The whisper of intuition recently led me back to a melody I hadn’t thought of in decades – one of Lionel Richie’s lesser-known songs from his days with The Commodores. I saw the band sing it as a finale on their HBO special back in the 80’s and it made a lasting impression. Whether you’re a follower of the New Testament or not is secondary – to me this song is about easy access to Loving Kindness. If it works better for you, substitute the J-word with Forgiveness, Shanti, Generosity, Tikkun Olam, The Buddha, Loving Thy Neighbor, Ubuntu – any of those benevolent qualities the world needs more of.
When I’ve bellyflopped into the canyon of clutching my egoic demons with both hands, this song reminds me that letting go of them is a hurdle that is clearable. I figure if Jesus could forgive the people who were engaged in the act of killing him; and an enclave of Amish families forgave the man who murdered their daughters in a one-room Pennsylvania schoolhouse in 2006, I’ve got a legitimate shot at dissolving the ghosts of my past grievances.
Whether I want to pay attention to this truth or not, what I think, say and do all have a ripple effect. And on the days that I fail, when my heart is in hardened turmoil from the strain of living in 2025 and the memories from my past, The Commodores plus a gospel choir melt it all away like rock salt to a path burdened with ice.

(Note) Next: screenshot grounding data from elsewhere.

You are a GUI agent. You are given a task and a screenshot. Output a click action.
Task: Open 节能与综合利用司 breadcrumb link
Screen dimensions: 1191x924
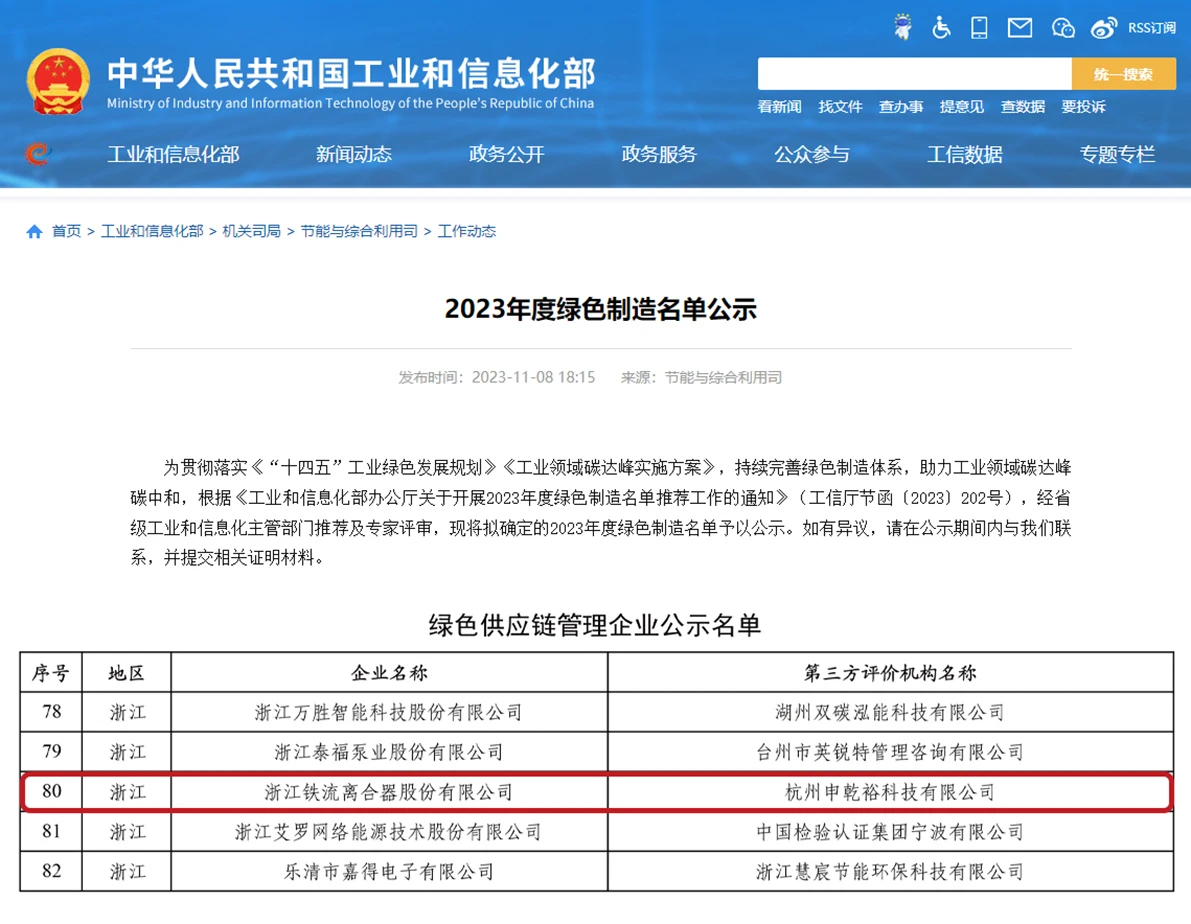(x=359, y=230)
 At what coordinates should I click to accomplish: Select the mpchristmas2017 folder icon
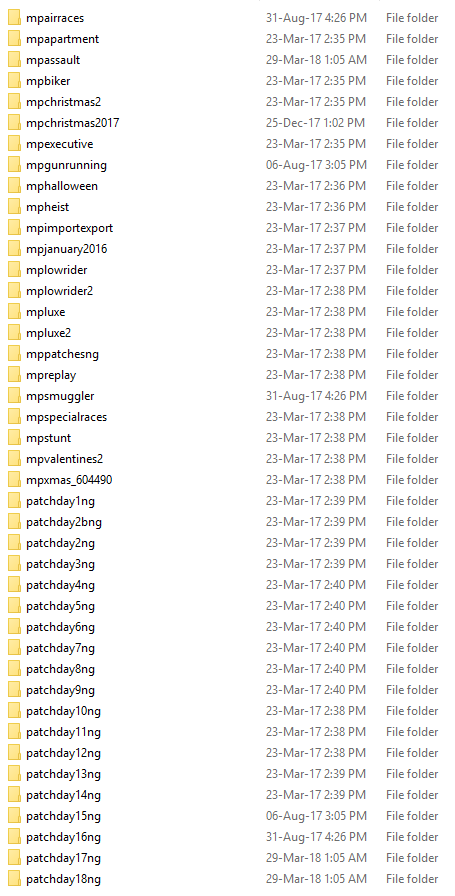[x=14, y=123]
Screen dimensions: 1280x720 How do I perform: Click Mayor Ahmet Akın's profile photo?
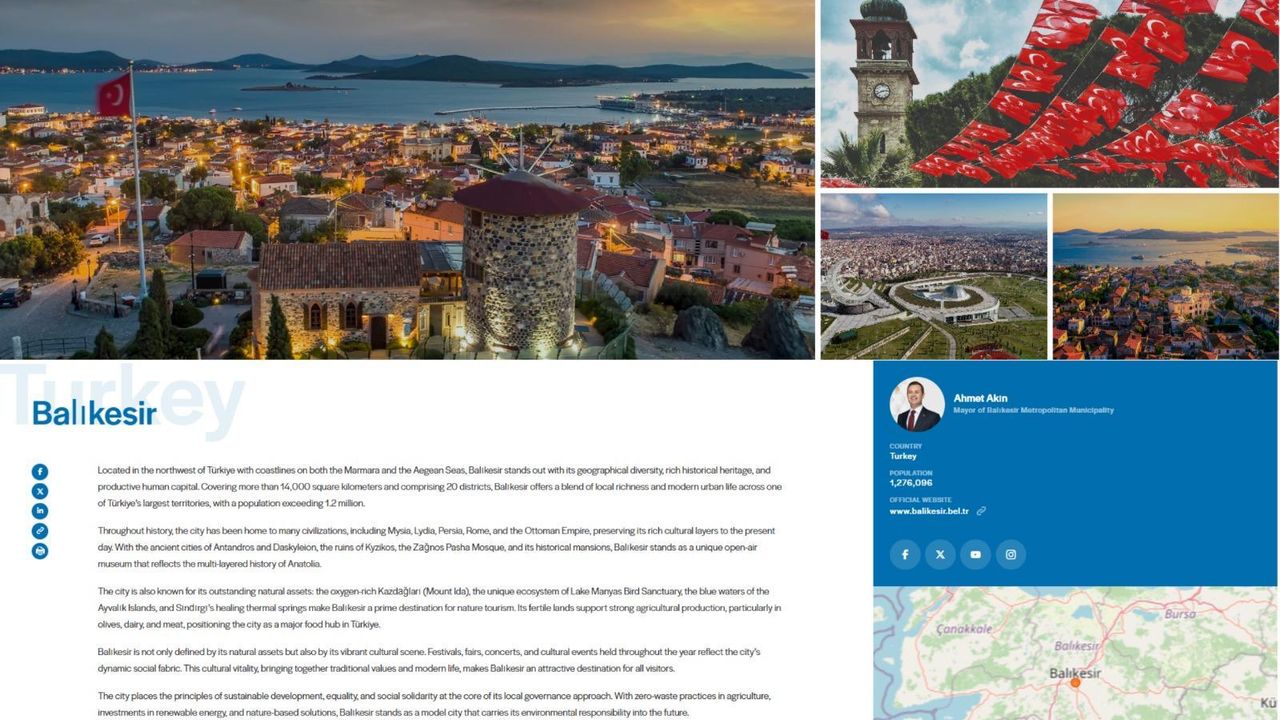[917, 404]
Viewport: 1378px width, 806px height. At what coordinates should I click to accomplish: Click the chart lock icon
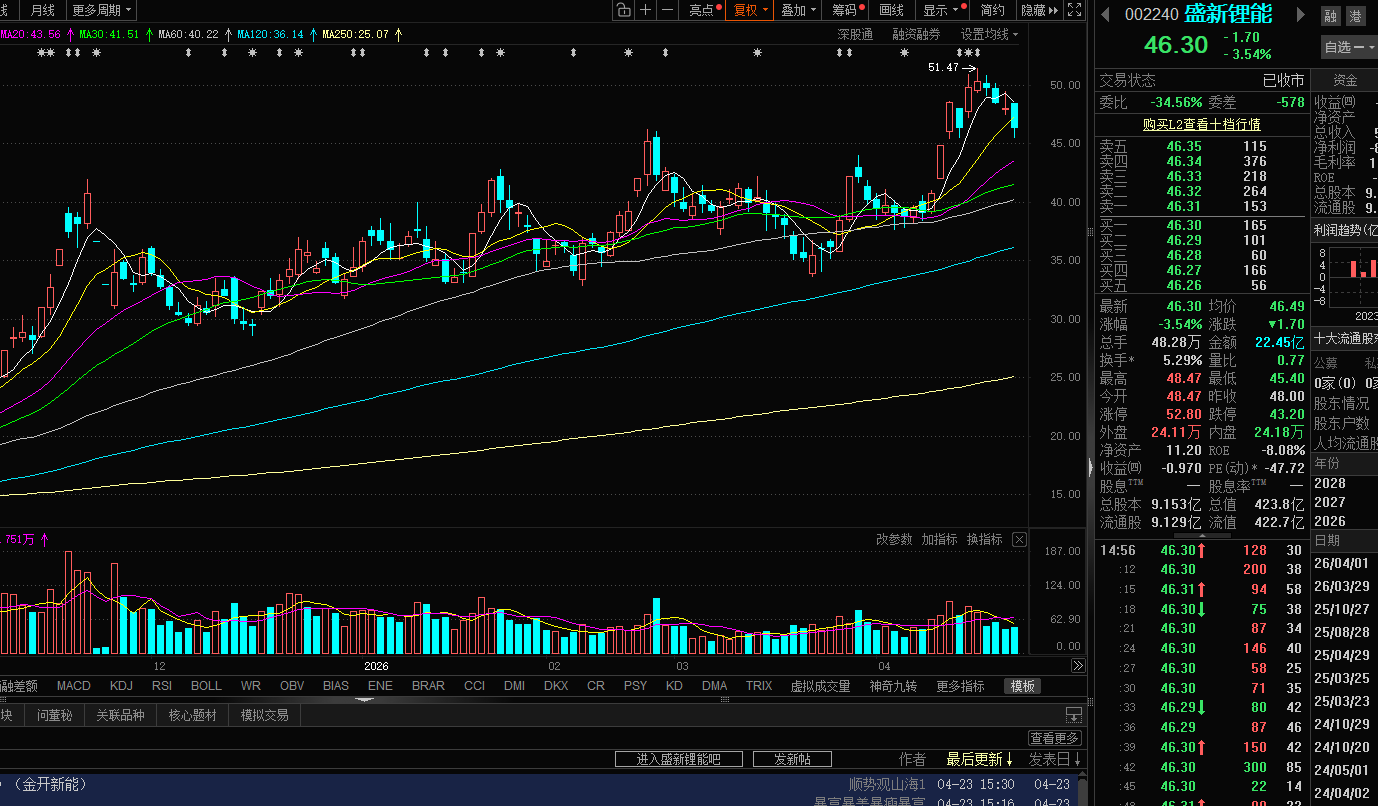pyautogui.click(x=623, y=10)
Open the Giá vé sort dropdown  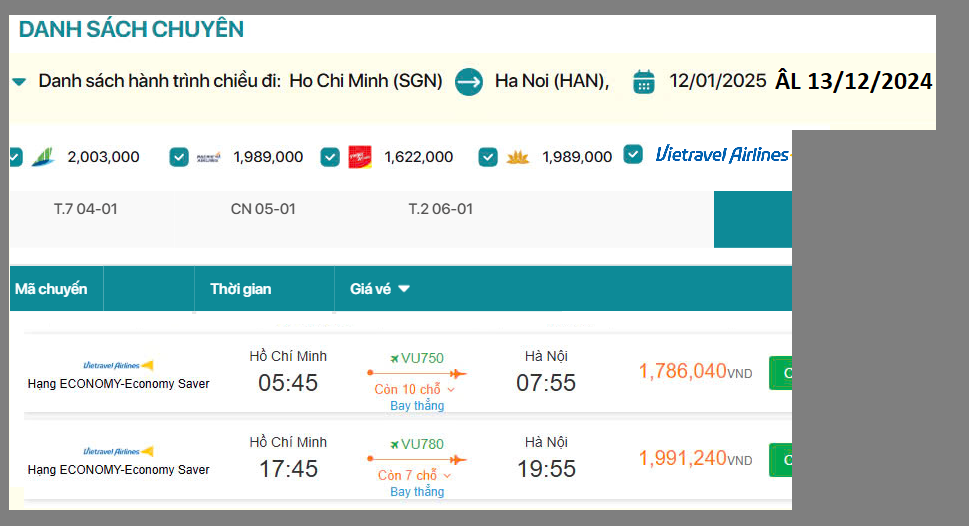[x=381, y=289]
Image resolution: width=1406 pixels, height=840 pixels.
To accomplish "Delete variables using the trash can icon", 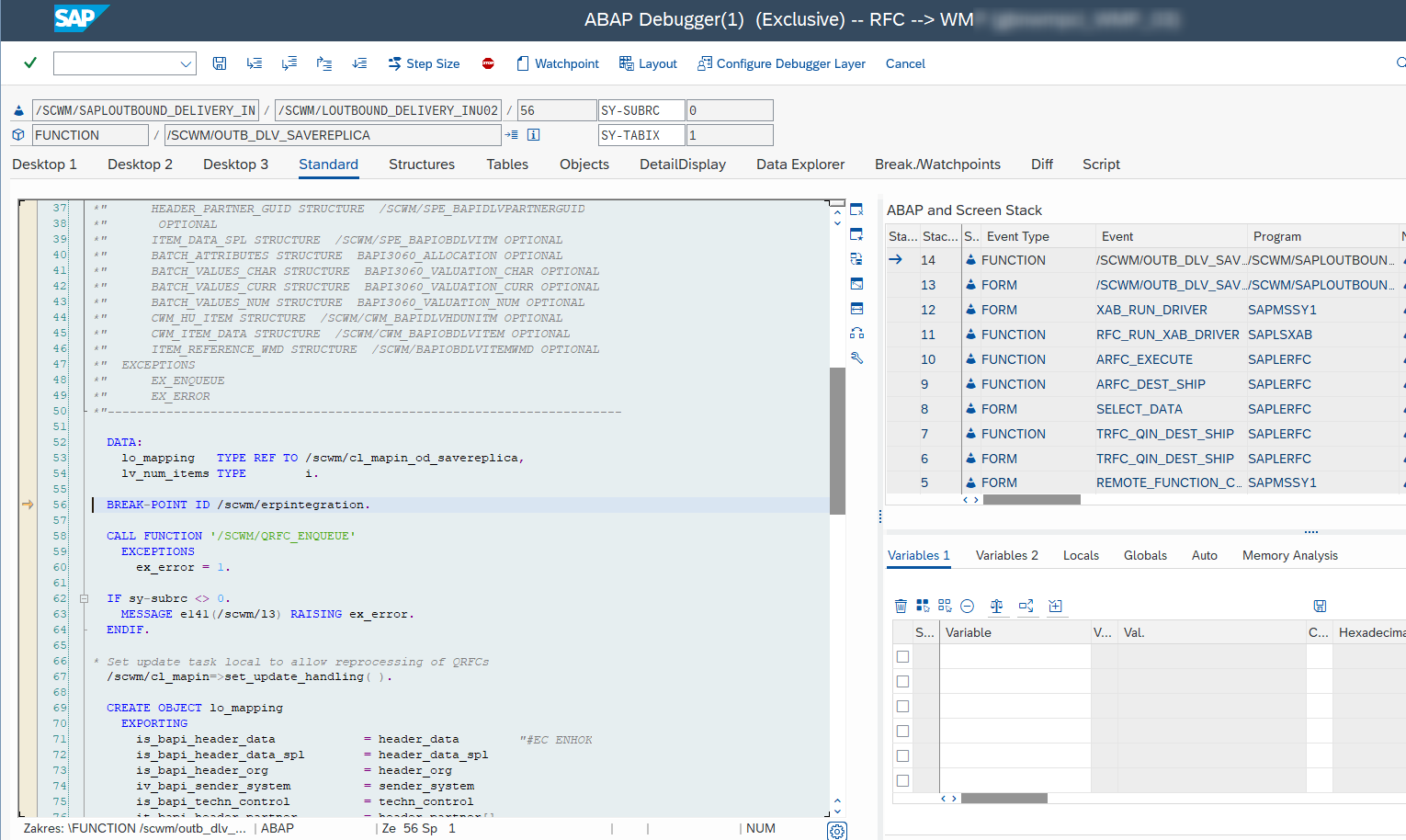I will (x=901, y=606).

PS - And by all means, share in the comments with me the melodies that do it for you! I’m building the perfect playlist.
Born Free. I remember singing the song as a child. I also remember the movie. Ironic as I didn’t feel free at the time. But, I suppose I was imaging what it might feel like to be free to follow my heart. Brings back memories. At least I feel free now. I appreciate you sharing your connection to music, I’m writing about thus right now. Haven’t finished yet, lol — but I’ll get there.
Also, the story of the Amish killing spree was something I didn’t know about. The Amish do have a forgiving nature as they are committed to peace and compassion. I can see how that could motivate someone to forgive past transgressions. Unfortunately, in the Mennonite Church, there has been generations of sexual abuse of women and children among the clergy. Lots of hypocrisy in the branch of the Amish tradition. The values are still worth upholding despite the contradictory nature of some elements of organized religion — say as I preach, not as I do. I say that as an ancestor of this legacy. We must do better as communities and as individuals to be stay true to our values and vision of a kinder, gentler world.
So much great advice in this one!
I’m inspired by your self-awareness!